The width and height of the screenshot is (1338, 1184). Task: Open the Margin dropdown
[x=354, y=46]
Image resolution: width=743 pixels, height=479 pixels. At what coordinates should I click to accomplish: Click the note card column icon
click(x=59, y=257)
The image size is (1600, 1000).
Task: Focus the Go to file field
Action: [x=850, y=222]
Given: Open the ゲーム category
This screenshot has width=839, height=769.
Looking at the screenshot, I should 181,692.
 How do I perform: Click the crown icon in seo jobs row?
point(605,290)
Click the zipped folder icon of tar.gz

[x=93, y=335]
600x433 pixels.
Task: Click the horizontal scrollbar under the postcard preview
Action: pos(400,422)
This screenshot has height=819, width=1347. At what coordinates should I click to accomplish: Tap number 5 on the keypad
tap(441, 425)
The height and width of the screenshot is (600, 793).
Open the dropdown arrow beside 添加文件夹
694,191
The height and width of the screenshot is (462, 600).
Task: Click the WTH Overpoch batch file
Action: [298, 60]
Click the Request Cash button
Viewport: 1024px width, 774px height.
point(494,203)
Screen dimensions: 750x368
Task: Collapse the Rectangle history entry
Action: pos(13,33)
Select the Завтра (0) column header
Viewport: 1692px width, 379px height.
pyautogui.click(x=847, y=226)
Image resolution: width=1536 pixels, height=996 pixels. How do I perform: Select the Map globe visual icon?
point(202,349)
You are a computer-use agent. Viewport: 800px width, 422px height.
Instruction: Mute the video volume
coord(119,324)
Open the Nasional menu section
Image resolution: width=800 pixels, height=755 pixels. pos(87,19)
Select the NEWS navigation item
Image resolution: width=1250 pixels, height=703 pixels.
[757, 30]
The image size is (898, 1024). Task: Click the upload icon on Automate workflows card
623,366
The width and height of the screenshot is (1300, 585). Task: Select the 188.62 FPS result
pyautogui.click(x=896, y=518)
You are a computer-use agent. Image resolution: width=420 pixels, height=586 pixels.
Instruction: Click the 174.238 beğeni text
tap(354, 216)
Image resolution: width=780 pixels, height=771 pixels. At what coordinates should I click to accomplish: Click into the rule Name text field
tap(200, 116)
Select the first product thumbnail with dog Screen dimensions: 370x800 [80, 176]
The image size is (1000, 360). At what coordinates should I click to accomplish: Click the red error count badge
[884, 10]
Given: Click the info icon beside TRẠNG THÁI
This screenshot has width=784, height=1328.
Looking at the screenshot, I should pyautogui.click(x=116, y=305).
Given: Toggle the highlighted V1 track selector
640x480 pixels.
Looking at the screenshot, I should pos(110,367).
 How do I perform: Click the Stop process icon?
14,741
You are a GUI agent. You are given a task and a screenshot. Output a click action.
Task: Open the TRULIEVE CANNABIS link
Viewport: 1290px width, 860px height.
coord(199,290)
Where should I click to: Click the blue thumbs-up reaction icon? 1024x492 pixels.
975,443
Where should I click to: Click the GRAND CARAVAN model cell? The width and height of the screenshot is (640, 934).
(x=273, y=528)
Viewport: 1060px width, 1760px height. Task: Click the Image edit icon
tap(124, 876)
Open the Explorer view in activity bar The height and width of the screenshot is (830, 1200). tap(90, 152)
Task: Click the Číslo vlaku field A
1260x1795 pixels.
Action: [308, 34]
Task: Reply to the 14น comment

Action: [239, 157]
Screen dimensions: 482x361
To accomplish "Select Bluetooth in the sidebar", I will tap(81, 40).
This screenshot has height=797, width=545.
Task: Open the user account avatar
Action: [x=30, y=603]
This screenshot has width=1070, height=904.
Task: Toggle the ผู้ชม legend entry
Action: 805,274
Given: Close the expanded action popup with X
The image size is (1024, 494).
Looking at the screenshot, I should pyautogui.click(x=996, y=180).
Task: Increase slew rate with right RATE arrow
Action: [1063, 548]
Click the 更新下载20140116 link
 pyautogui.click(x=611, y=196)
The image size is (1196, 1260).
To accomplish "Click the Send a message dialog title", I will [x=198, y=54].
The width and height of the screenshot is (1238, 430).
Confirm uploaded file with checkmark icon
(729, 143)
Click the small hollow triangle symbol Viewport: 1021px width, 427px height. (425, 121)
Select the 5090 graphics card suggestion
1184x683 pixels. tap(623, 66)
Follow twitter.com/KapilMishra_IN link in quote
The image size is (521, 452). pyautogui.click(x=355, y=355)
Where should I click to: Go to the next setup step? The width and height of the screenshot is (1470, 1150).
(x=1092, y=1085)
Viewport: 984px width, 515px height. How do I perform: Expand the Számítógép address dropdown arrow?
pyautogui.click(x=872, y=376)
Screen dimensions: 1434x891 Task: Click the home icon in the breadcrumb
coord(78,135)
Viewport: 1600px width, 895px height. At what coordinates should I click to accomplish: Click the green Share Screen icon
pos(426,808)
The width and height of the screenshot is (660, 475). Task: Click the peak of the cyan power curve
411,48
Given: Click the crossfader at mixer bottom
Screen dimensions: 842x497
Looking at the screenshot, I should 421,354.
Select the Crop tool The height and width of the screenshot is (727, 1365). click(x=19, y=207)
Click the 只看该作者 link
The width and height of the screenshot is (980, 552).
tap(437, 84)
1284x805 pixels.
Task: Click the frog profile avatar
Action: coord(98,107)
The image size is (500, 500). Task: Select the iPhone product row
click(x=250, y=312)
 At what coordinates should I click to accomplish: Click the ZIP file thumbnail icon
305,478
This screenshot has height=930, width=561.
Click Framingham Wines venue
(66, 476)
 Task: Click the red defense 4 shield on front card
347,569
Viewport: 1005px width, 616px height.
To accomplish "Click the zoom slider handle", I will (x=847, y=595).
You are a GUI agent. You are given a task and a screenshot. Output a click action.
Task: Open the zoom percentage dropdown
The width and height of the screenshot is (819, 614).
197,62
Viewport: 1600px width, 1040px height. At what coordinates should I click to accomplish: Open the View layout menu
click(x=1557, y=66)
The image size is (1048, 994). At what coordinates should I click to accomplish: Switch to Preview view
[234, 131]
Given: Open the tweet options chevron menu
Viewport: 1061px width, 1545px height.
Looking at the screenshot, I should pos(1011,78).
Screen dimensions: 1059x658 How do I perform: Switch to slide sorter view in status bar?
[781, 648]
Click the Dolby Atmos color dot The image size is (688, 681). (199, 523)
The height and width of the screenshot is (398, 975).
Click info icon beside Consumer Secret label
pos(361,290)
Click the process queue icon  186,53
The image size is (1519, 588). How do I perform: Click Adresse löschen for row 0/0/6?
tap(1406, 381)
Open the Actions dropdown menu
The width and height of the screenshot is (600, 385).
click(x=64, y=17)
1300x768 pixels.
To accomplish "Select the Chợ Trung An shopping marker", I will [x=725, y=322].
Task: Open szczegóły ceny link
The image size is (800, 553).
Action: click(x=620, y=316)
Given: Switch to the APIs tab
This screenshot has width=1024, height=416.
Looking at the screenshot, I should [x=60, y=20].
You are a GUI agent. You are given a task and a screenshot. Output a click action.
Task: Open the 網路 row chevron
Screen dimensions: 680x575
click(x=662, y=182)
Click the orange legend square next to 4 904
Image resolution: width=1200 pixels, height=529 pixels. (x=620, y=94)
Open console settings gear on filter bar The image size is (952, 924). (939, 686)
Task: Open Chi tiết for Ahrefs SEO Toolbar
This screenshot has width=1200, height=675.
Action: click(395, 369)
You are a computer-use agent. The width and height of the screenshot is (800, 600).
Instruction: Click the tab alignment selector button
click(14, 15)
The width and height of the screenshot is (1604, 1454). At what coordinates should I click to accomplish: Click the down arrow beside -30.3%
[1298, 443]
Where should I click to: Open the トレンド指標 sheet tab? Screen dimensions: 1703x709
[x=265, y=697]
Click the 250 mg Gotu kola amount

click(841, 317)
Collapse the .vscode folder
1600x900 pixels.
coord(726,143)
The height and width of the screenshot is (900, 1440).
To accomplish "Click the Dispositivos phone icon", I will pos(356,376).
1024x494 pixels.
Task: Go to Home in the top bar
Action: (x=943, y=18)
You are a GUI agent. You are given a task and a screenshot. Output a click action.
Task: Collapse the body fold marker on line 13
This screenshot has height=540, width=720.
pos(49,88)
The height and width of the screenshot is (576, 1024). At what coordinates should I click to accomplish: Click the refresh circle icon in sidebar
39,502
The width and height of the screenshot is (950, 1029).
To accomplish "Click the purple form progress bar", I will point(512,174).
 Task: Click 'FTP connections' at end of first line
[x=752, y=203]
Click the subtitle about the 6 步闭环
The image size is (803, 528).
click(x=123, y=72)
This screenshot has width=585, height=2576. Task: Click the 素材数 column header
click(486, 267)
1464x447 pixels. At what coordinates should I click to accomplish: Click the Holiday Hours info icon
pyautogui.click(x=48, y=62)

========================================================================

* [What to produce]: Each line above from the one with "Viewport: 1600px width, 1040px" up to and including the one with "Task: Open szczegóły ceny link" must be set down exactly, and no line outside that span may appear.

* [Task answer]:
Viewport: 1600px width, 1040px height. At what coordinates should I click to accomplish: Open the View layout menu
click(x=1557, y=66)
The image size is (1048, 994). At what coordinates should I click to accomplish: Switch to Preview view
[234, 131]
Given: Open the tweet options chevron menu
Viewport: 1061px width, 1545px height.
Looking at the screenshot, I should pos(1011,78).
Screen dimensions: 1059x658 How do I perform: Switch to slide sorter view in status bar?
[781, 648]
Click the Dolby Atmos color dot The image size is (688, 681). (199, 523)
The height and width of the screenshot is (398, 975).
Click info icon beside Consumer Secret label
pos(361,290)
Click the process queue icon  186,53
The image size is (1519, 588). How do I perform: Click Adresse löschen for row 0/0/6?
tap(1406, 381)
Open the Actions dropdown menu
The width and height of the screenshot is (600, 385).
click(x=64, y=17)
1300x768 pixels.
To accomplish "Select the Chợ Trung An shopping marker", I will [x=725, y=322].
Task: Open szczegóły ceny link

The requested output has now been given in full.